Unfortunate truths you can tell people that would help if they could hear what it means and not just what it sounds like
You were the victim, and it wasn’t fair, but it’s over now. Nobody came to save you, and I’m sorry, but it’s too late for anyone to go back and do it different.
You’re suffering over something that cannot be resolved. You’re allowed to feel angry, or outraged, or betrayed, but there will eventually come a time that you don’t feel that so violently anymore, and you’re going to want to have something good left to go back to.
You can’t make anyone love you the way you need to be loved. That’s how a lot of good things end. Not with a clear sign, something blocking the road that says “do not proceed”, just a splitting of the path that’s still moving somewhat in the same direction.

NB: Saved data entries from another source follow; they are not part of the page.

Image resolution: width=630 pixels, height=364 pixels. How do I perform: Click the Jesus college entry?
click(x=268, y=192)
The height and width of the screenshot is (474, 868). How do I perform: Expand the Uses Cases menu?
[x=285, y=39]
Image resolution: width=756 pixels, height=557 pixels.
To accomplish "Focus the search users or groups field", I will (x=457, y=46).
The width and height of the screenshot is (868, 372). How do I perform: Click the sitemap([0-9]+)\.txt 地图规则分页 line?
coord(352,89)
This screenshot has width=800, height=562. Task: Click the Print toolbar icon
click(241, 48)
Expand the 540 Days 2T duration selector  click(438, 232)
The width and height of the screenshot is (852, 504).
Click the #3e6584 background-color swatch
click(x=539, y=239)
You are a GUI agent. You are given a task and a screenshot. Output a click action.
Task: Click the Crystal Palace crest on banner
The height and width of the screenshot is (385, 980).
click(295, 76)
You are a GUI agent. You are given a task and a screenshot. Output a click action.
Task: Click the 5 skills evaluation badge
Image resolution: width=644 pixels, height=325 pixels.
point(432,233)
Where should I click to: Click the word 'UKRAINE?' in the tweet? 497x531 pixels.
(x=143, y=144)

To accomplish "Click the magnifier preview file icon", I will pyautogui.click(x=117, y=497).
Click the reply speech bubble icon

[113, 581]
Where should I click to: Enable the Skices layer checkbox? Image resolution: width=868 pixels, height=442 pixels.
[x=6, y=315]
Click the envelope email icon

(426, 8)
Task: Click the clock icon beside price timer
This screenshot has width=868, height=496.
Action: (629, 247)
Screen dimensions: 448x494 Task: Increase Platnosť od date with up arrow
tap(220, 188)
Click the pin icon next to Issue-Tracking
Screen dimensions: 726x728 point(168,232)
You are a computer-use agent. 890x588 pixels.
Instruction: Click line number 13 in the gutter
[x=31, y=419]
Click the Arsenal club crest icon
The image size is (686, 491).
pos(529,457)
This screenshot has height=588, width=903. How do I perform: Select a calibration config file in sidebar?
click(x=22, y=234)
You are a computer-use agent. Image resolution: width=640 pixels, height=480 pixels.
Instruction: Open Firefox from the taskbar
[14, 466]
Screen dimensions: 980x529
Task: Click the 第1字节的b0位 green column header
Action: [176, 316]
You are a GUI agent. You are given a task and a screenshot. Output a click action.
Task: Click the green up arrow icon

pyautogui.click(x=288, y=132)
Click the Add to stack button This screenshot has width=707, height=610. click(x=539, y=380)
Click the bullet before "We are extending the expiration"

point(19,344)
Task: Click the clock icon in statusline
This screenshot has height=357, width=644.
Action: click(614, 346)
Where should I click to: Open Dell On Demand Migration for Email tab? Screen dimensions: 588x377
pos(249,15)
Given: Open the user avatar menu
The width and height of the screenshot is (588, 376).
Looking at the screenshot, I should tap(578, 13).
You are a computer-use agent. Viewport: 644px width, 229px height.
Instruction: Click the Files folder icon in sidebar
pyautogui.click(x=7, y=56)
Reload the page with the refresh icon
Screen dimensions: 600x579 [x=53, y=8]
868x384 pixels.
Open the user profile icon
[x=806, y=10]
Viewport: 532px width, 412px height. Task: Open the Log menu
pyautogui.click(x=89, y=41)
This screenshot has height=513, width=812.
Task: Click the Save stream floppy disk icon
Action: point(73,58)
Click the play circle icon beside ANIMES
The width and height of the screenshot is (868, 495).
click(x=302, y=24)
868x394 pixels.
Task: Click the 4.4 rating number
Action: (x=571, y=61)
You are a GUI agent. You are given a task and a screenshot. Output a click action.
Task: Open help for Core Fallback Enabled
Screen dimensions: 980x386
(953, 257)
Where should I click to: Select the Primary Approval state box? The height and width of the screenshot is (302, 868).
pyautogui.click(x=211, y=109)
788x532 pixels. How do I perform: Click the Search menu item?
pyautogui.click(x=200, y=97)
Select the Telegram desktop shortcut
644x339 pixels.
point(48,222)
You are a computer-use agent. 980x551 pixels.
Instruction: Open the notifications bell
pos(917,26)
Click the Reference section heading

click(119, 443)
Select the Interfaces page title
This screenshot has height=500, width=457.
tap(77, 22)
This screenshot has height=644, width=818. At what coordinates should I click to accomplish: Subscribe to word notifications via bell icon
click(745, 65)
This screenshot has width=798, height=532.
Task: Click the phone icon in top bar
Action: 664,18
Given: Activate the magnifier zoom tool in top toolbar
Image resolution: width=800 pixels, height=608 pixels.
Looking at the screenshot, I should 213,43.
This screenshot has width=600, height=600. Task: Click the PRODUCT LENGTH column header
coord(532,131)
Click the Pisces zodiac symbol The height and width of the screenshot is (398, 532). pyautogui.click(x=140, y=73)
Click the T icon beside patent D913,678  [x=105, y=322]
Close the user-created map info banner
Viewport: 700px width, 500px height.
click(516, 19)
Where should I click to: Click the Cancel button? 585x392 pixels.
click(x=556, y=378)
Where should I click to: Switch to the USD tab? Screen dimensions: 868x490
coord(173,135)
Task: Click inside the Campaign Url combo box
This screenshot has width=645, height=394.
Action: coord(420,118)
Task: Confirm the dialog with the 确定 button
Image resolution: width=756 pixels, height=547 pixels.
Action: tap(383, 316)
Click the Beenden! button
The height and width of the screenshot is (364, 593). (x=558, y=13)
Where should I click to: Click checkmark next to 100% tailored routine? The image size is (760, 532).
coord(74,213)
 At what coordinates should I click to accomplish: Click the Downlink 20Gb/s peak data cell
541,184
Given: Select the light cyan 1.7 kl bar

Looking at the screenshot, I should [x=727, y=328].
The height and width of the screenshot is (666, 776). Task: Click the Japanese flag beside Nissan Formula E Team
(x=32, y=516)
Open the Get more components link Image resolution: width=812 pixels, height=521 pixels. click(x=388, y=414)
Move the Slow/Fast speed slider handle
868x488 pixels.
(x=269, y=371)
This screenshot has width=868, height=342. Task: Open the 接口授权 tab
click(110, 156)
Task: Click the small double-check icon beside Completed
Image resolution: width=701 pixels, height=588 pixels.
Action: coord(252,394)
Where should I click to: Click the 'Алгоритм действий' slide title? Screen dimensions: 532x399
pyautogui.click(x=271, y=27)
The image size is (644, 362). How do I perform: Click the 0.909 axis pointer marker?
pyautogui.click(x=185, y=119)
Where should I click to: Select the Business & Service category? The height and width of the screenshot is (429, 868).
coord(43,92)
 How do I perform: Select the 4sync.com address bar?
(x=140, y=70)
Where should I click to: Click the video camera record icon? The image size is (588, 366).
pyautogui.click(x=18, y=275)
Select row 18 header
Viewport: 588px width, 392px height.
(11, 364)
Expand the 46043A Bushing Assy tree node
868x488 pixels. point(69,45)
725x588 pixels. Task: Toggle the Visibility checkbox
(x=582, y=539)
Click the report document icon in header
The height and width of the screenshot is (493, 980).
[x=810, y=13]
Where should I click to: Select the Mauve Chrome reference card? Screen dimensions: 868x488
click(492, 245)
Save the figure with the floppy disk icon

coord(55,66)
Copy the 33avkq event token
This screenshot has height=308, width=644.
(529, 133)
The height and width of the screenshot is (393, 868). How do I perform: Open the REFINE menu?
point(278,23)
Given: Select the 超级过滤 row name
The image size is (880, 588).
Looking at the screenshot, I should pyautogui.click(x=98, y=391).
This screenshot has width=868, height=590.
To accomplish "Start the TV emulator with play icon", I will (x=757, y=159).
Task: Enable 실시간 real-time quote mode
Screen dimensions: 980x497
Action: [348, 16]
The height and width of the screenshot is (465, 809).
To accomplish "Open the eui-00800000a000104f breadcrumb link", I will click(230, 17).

You can’t fix them. Nothing you can do will fix them. And if they fix themselves, they can’t do it for you- they have to do it for themselves as well, because otherwise a day may come when they’re alone, and as long as they live, they are their only true constant. So you can support, and you can encourage, but the hardest part is up to them. And sometimes they can’t do it even with your help.
Sometimes letting go of someone feels like mourning at their funeral before they’ve died, and every time you see them after it’s like talking to a ghost that doesn’t know it’s dead. Sometimes that happens. You’ll both still wake up tomorrow anyways.
I understand that you’re afraid, and that you’re afraid for good reasons. And I understand that being brave isn’t as easy as just turning that fear off, and you would if you could in a heartbeat. But the thing is, as long as that fear is able to dictate your choices, it will have power over you. If you don’t believe you can try to fight it, if you accept that it will always be in charge, you let the frightening thing stay present in your life. It will exist as long as you stay paralyzed. And that sounds cruel, but it isn’t something anyone can fix for you.
The person you may let yourself become after experiencing the terrible thing may very well grow into a much bigger, much more terrible thing, and someday it will swallow the first terrible thing whole. And all that will be left is something far worse for someone else. And you will not be able to shrink it down by explaining where it came from, because terrible things that are dead and gone are never as terrible as terrible things that are alive right now in front of you.
No matter how much or how little I love you, I still do not have the ability to help you the way you need to be helped. I might be the helper you want, but I am not a helper you can get. If you are to be helped at all, you will need to accept that it will come from someone else.